* CHALLENGE
Can you retype everything from "Since most potential" down to "B’s source was." in the passage on Greek and Latin spelling, word for word?

Start of TEXT TO READ

By contrast, students of ancient Greek are unfazed by diacritical clutter since it comes with the territory (though modern Greek has been so drastically scrubbed and scoured that today it’s hardly more cluttered than, say, Swedish).
Since most potential readers will probably still be engaged in a Laocoönic struggle with Latin vocab, inflections and syntax, the #1 priority of a modern ‘Latin novel’ must be to ensure that the path to enjoyment is as smooth as possible. Stress accents MAY offer the best (though a far from perfect) compromise.
RE ‘cujus’ and diphthongs, a Ghost of Textkit Past (Benissimus) said as recently as Tue Apr 19, 2005 12:38 am:
… In such cases that the letter i happens to be preceded by a vowel and is followed by a -us ending, it forms a diphthong with the preceding vowel and then again carries a consonantal sound. eius, maius, cuius are pronounced "ei-ius", "mai-ius", and "cui-ius".
Source: viewtopic.php?p=10256
I don’t know what B’s source was.

End of TEXT TO READ
Start of DATASET EXCERPT

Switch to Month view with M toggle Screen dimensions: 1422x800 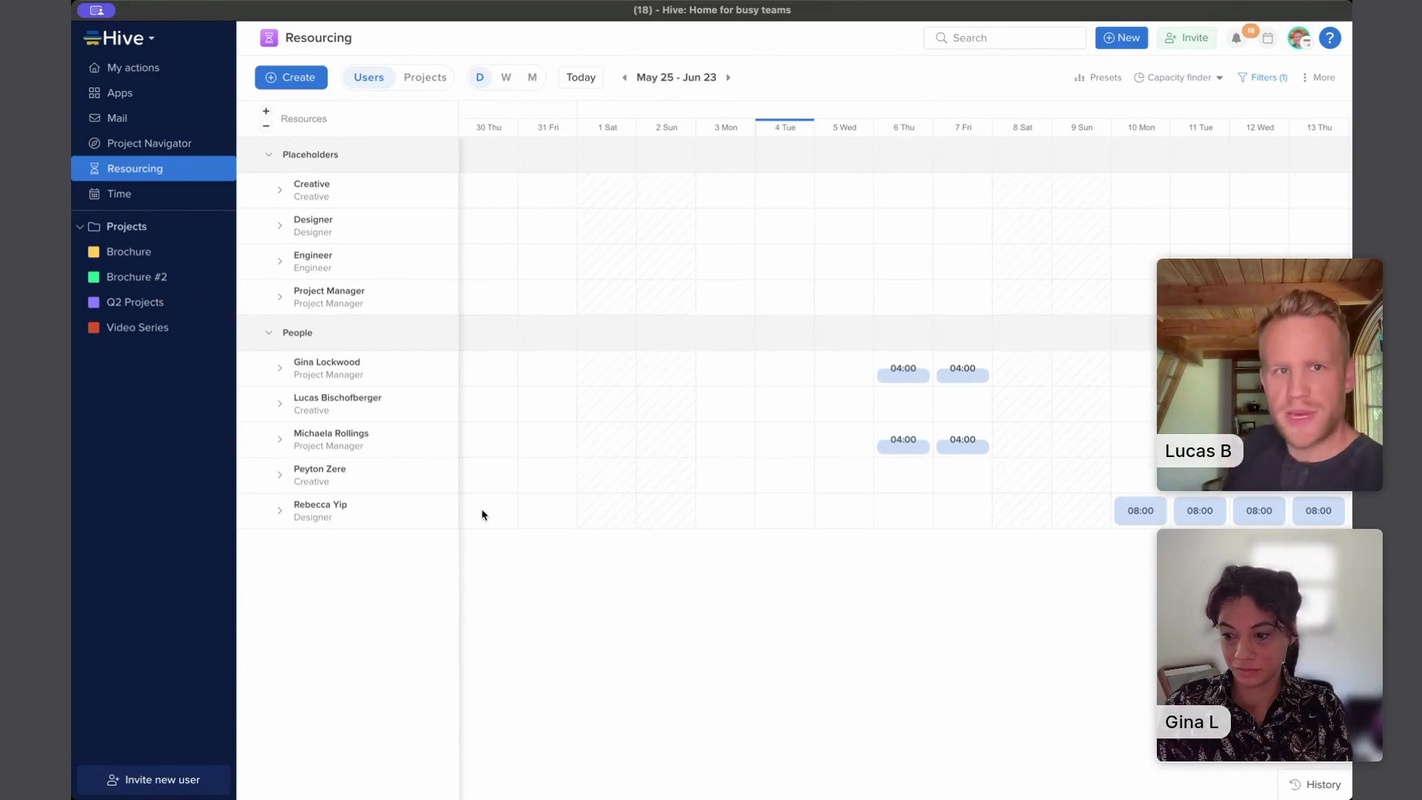pos(532,77)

End of DATASET EXCERPT

* REPLY TO THE TASK
Since most potential readers will probably still be engaged in a Laocoönic struggle with Latin vocab, inflections and syntax, the #1 priority of a modern ‘Latin novel’ must be to ensure that the path to enjoyment is as smooth as possible. Stress accents MAY offer the best (though a far from perfect) compromise.
RE ‘cujus’ and diphthongs, a Ghost of Textkit Past (Benissimus) said as recently as Tue Apr 19, 2005 12:38 am:
… In such cases that the letter i happens to be preceded by a vowel and is followed by a -us ending, it forms a diphthong with the preceding vowel and then again carries a consonantal sound. eius, maius, cuius are pronounced "ei-ius", "mai-ius", and "cui-ius".
Source: viewtopic.php?p=10256
I don’t know what B’s source was.